Es también el caso de los doce que, en el pasaje del evangelio, hemos visto como eran enviados por Jesús, de dos en dos, mientras les recomienda que anden desprovistos de toda seguridad: ni pan, ni alforja, ni dinero, ni túnica de repuesto; solamente sandalias y un bastón. Su misión era la de predicar el Reino de Dios y la conversión de los corazones. El reino de Dios es el resumen de los valores supremos de la persona humana: la verdad, la libertad personal, el respeto por el otro, el amor a los demás, la justicia hecha norma de vida. Y, más adentro de todo, la esperanza de la salvación, porque Dios es el Padre bondadoso que nos perdona, nos ama y nos predestina a poseer para siempre todo bien, toda belleza, toda felicidad.

El hombre moderno tiene suficiente razón y necesidad de poner en duda la eficacia de los valores materiales que le son propuestos por la sociedad en la que vive; al menos en la forma de valores absolutos que es como los valora la cultura de nuestro tiempo. Por eso, la frustración es más grande cuanto más ciega es la confianza que se ha depositado en los mencionados valores temporales.

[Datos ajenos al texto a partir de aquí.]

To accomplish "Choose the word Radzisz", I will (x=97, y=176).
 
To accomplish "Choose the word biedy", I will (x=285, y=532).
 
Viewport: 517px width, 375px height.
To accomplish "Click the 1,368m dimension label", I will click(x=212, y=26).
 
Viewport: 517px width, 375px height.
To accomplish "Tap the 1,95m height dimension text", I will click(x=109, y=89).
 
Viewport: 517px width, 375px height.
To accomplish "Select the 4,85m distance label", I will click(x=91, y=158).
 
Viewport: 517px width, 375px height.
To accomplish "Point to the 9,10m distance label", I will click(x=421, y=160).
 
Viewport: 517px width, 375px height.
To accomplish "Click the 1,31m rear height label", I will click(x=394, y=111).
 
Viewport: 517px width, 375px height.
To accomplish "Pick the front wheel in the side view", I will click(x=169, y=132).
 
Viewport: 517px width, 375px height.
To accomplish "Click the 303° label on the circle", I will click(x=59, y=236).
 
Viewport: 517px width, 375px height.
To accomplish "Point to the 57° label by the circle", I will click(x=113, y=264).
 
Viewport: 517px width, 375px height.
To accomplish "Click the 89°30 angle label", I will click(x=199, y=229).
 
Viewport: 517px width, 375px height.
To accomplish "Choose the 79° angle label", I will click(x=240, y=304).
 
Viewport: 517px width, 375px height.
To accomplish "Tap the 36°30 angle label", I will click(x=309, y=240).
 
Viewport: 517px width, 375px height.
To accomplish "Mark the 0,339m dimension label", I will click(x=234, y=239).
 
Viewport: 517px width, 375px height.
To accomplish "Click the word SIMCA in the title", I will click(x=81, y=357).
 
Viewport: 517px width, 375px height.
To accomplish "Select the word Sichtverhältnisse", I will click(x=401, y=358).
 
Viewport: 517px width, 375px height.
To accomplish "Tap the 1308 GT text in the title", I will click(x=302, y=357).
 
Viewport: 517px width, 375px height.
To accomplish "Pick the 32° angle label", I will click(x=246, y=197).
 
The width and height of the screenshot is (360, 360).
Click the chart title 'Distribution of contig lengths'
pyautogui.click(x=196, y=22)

En medio de la confusión en que vive el hombre contemporáneo, el Reino predicado por Jesús es el norte que permite reencontrar la órbita perdida a toda la gente de buena voluntad; siendo la Iglesia, por medio de la predicación, de la oración y los sacramentos, quien denuncia los errores de la época y guía a ésta a la búsqueda de un suplemento de alma, camino del puerto de salvación.

La Comunidad, reunida para celebrar la Eucaristía y los demás misterios de fe, garantiza que nuestros sueños no son una utopía imposible. La comunión de los reunidos en Jesucristo siempre viviente, encuentra, ya ahora, una primicia gozosa de lo que ha de ser la apoteosis final.